Retorno virá com vagas e lojas

Estacionamento subterrâneo e centro comercial poderão viabilizar investimento

iG Minas Gerais | Larissa Arantes |

Números. Atualmente cerca de 32 mil pessoas e 2.000 veículos circulam todos os dias pela rodoviária de Belo Horizonte, no hipercentro
LEO FONTES / O TEMPO
Números. Atualmente cerca de 32 mil pessoas e 2.000 veículos circulam todos os dias pela rodoviária de Belo Horizonte, no hipercentro

A construção de um estacionamento subterrâneo e de um amplo centro comercial deverá garantir o retorno dos R$ 450 milhões que serão investidos pela empresa vencedora da licitação para erguer o centro administrativo da prefeitura da capital. Essas são as duas principais possibilidades apontadas pelo Executivo Municipal, já que o empreendimento será erguido por meio de uma Parceria Público-Privada (PPP).  

Atualmente circulam todos os dias na rodoviária cerca de 32 mil pessoas e outros 2.000 carros passam pelo estacionamento, que cobra, por hora, R$ 8,40. A expectativa é que esse movimento seja mantido com a instalação do terminal de integração metropolitana, que será instalado no espaço hoje ocupado pelo terminal. Além disso, o centro administrativo trará 10 mil servidores para a região.

De acordo com o edital do empreendimento publicado nessa quarta pela prefeitura, serão necessárias 500 vagas, sendo 300 para veículos do Executivo e outras 200 para locação, incluindo ainda 100 vagas para motos.
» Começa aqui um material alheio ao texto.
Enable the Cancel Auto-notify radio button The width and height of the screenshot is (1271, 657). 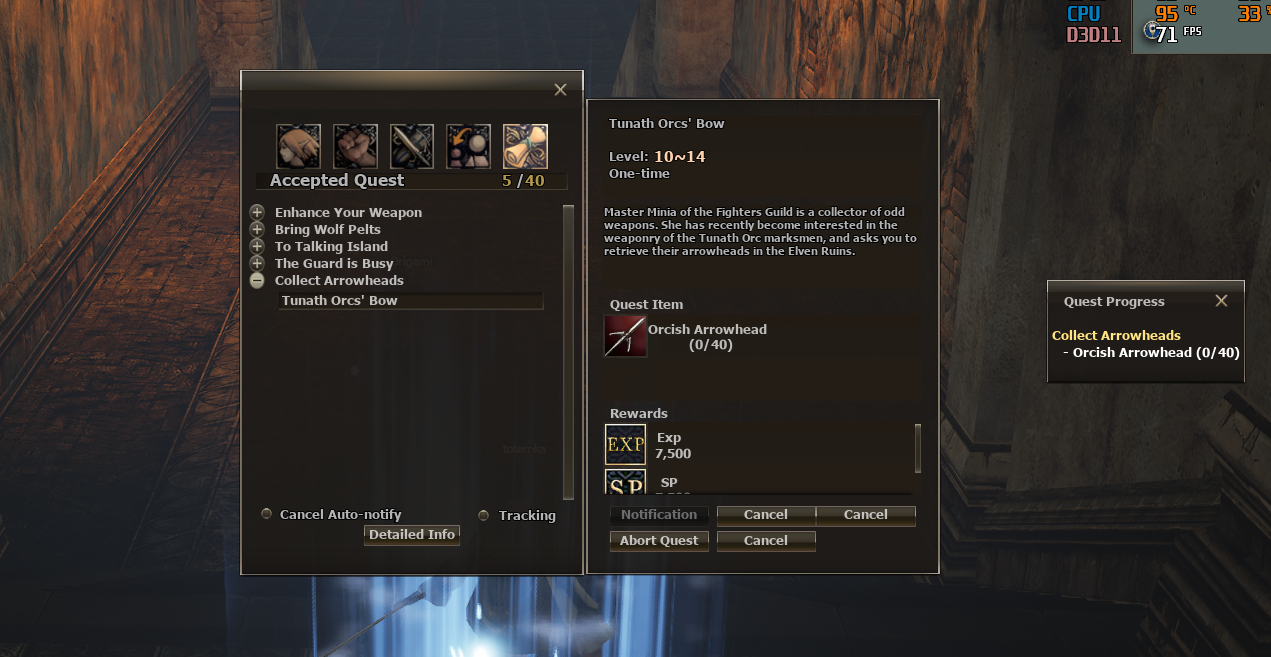click(266, 514)
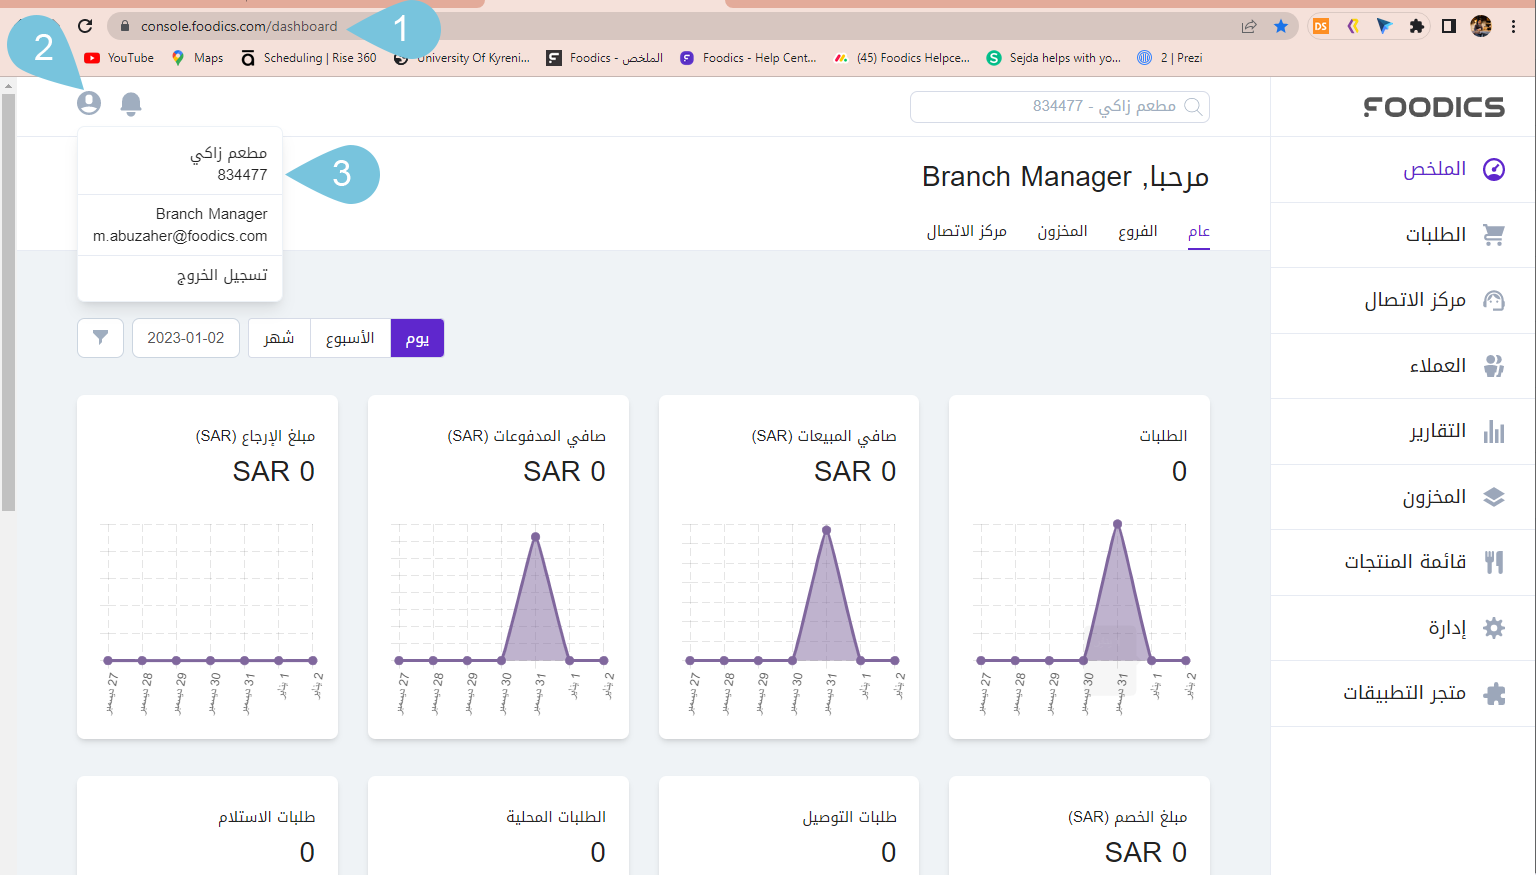Switch period to الأسبوع
The width and height of the screenshot is (1536, 875).
(x=350, y=338)
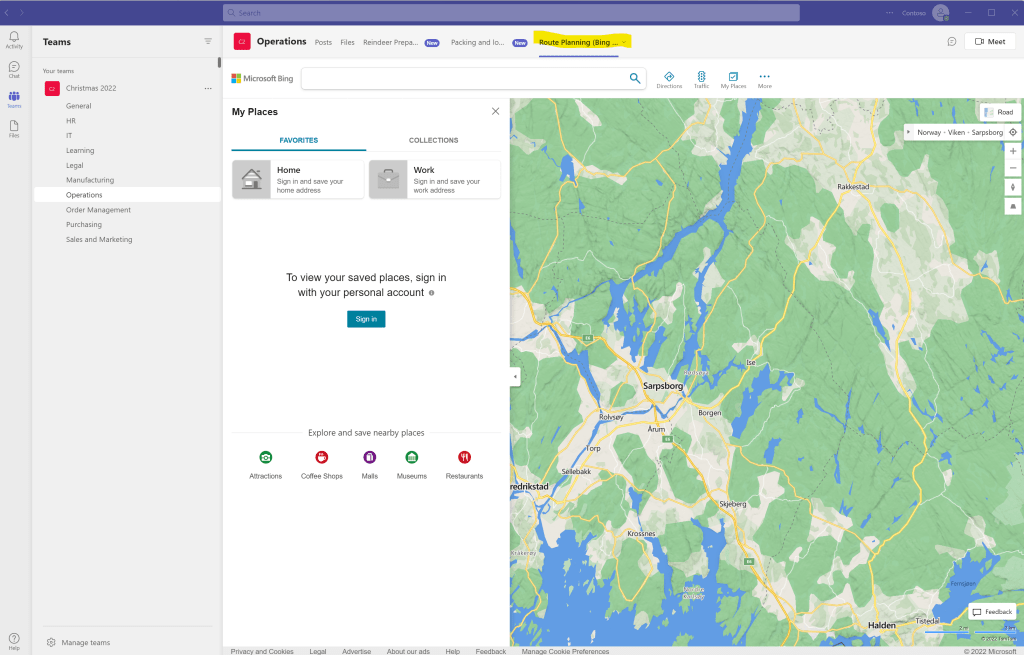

O estacionamento deverá ter também um bicicletário com espaço para 50 unidades.

O secretário municipal adjunto de Planejamento e Gestão, Vítor Valverde, explicou que as companhias que participarem do concurso deverão indicar qual modelo de exploração do espaço será adotado e por quanto tempo.

“As empresas vão fazer essa prospecção por meio dos estudos de viabilidade econômica e financeira que precisam ser apresentados”, disse. Por isso, segundo Valverde, apenas quando o vencedor estiver definido é que será possível especificar em quanto tempo e como ocorrerá o retorno do investimento.

A iniciativa de Belo Horizonte de lançar um concurso nacional para contratar a firma responsável pelo centro administrativo é similar a de outras capitais brasileiras, como São Luís (MA) e Salvador (BA).

revitalização. O edital destaca ainda a importância histórica e cultural da região da atual rodoviária e a necessidade de o novo projeto respeitar as características arquitetônicas do patrimônio. Para o arquiteto e urbanista integrante do conselho superior do Instituto de Arquitetos do Brasil de Minas Gerais, Sérgio Myssior, essas determinações são essenciais.

“A premissa de qualquer intervenção no centro da cidade é que ela esteja em sintonia com o patrimônio e comprometido com esse processo de revitalização urbana de valorização dos ativos culturais”, destacou.

Além da preservação do patrimônio, o edital prevê ainda uma reformulação urbana do local. Valverde informou que muitas das intervenções como a construção de mais passarelas e de áreas verdes já estão previstas na Operação Urbana Consorciada (OUC) Nova BH – aprovada pelo Conselho Municipal de Política Urbana no ano passado. “Essa é uma área incluída no Nova BH, apesar de que os processos não deverão ser concomitantes”, afirmou.

Dentre as ações já previstas na Nova BH e também sinalizadas no edital divulgado está, por exemplo, a chamada “conexão ambiental”. Esse ponto prevê a manutenção e incentivo de criação de novos corredores de áreas verdes em todo o entorno da rodoviária e entre as ruas Espírito Santo, Rio de Janeiro, Carijós e avenidas Afonso Pena, Carandaí e Alameda Ezequiel Dias.

 

Projeto

Apreciação. A prefeitura da capital está em fase de elaboração do projeto de lei que trata da Operação Urbana Consorciada Nova BH para ser encaminhado à Câmara, já que é necessário o aval dos vereadores.

 

Economia poderá ser de R$ 70 milhões

Dados. A nova sede irá abrigar 63 unidades administrativas e até 10 mil servidores.

Menos. A prefeitura estima economizar 40% do que é gasto hoje com aluguel e com o funcionamento das secretarias, o equivalente a até R$ 70 milhões.

Administração. Apenas a atual sede e a secretaria de Finanças não funcionam hoje em prédios alugados.

Despesa. O município gasta, por ano, R$ 20 milhões, com aluguéis.